Europe tops pop as the beat goes on


Home-grown European pop and rock music is enjoying greater domestic success now than at any time since the Swinging ‘Sixties - grabbing a bigger share of the record market from American stars and other outsiders. This charge up the charts, reports Gemini News Service, is being led by the monotonous computer beat of techno dance craze.

By Peter Hayes
York, England 800 words approx.


European musicians are climbing their own pop charts and claiming back from outsiders a big share of the $12 billion a year European record sales.

For years, British was the only real powerhouse on the European pop music scene, the only country in the European Union (EU) that could hold its own against the massive wave of popular culture coming from the United States.

While the British Phonographic Industry long boasted that about half the records sold in Britain were made by its own artists, in some European countries, such as Denmark and Holland, local performers sometimes had to settle for less than 10 per cent share of the music market.

But the 1990s have seen an upturn in home-produced music across Europe. Not only European pop at an all-time high, but thanks to the fashion for home-produced electronic dance music, it is still on the increase.

In the first half of 1996, overall sales turnover from compact discs and cassettes either fell or barely kept pace with inflation in some of the world's largest markets, including the US, France, Germany and Japan.

But the good news for European artists is that more of their music is selling at home. The International Federation of the Phonographic Industry predicts that this year, Europe will produce a higher percentage of the music sold in its own countries than at any time since the 1960s.

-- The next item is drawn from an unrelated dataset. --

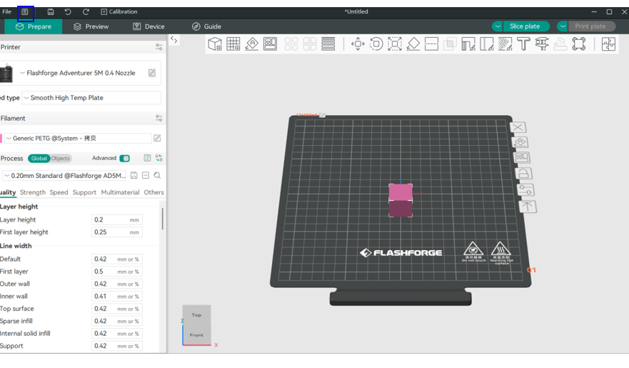Select the Rotate tool

point(376,44)
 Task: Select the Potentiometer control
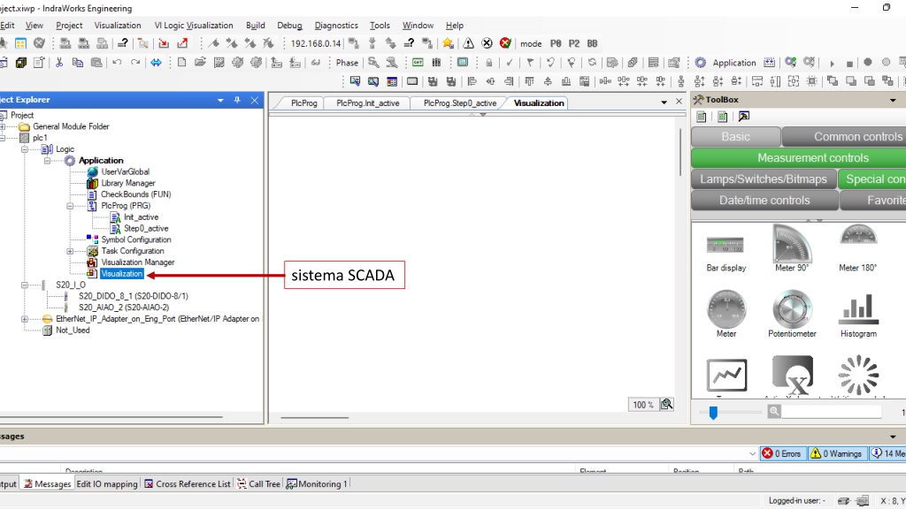click(792, 315)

“The records that our customers really want to hear right now are electronic dance tracks, and the best of these are coming from local sources,” says Wolf-Dieter Gramatke of Polygram Records (Germany). “America is simple being left behind.”

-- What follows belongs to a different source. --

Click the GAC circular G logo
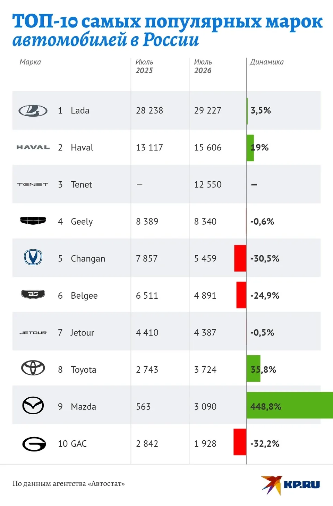Screen dimensions: 333x506 pos(34,444)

The music industry is big business - $12.2 billion worth of recorded music was sold in EU countries last year: 160.8 million singles, 6.5 million vinyl LPs, 160.6 million cassettes and 607.8 million compact discs.

In France, local rap and rock acts are big news. Three local artists - Rocker, MC Solaar and Trio Les Innocents - are responsible for more than half of all compact discs sold so far in 1996.

Britain has spent the past two-and-a-half years in the midst of the so-called Brit Pop revolution, with bands such as Blur, Oasis and Pulp topping the charts and playing to sell-out crowds at home and abroad.

In Spain, the rock group Heroes Del Silencio have been outselling all foreign bands for several years.

Another interesting trend is for non-English rock and pop performers to attract a large audience outside their homelands.

Musicians such as Eros Ramazotti, a romantic pop balladeer from Italy, and German rock band Der Toten Hosen have topped the bills at musical festivals from Munich to Paris.

The Number One trend of 1996 is definitely “techno” - music with at last 150 beats per minute of repetitive computer rhythms, nearly all which is electronically produced.

Despite its chart success, techno is squarely aimed at the modern dance scene.

The big names of techno are usually the record producers and nightclub disc jockeys rather than the performers. However, nearly all of this year's top sellers, including Captain Jack and Culture Beat, are European-based.

Like rave music, which spawned the techno craze, it was first shaped in the small back-street clubs of London, Amsterdam and Berlin, with DJs themselves often mixing the tracks on the spot.

From its earliest days, the rave and techno scene has been synonymous with the use of drugs, most commonly Ecstasy and other amphetamines.

This has given the techno and rave scene a sense of youthful rebellion that the noisy but otherwise bland and nondescript music could not have provided alone.

The rising trend for native European music has also been paralleled by the growth of specialist radio stations and music television programming, much of it made possible by the fast growth of satellite and cable broadcasting.

Spain, Holland and German are among the countries that now have their own dedicated, native language, music-television channels. Viacom, founders of MTV (Music Television), are planning even more - slowly breaking Europe down in language, musical styles and age groups.

In the case of Telehit, a Mexican channel that broadcasts to Spain via the Astra satellite, any song not performed in Spanish is simple disqualified.

A recent French law stated that half the records played on the radio should be in French. German political figures, including the ecology-based Green Party, are promoting a voluntary working code that would mean language split between English music (60 percent) and German (40 percent) on local radio stations.

The rise of Euro-pop is supported by no less a body than European Parliament Media Committee. It says: “If Europe could produce half its own music and then half its own television programmes, it would create at least 600,000 new jobs.” - Gemini News.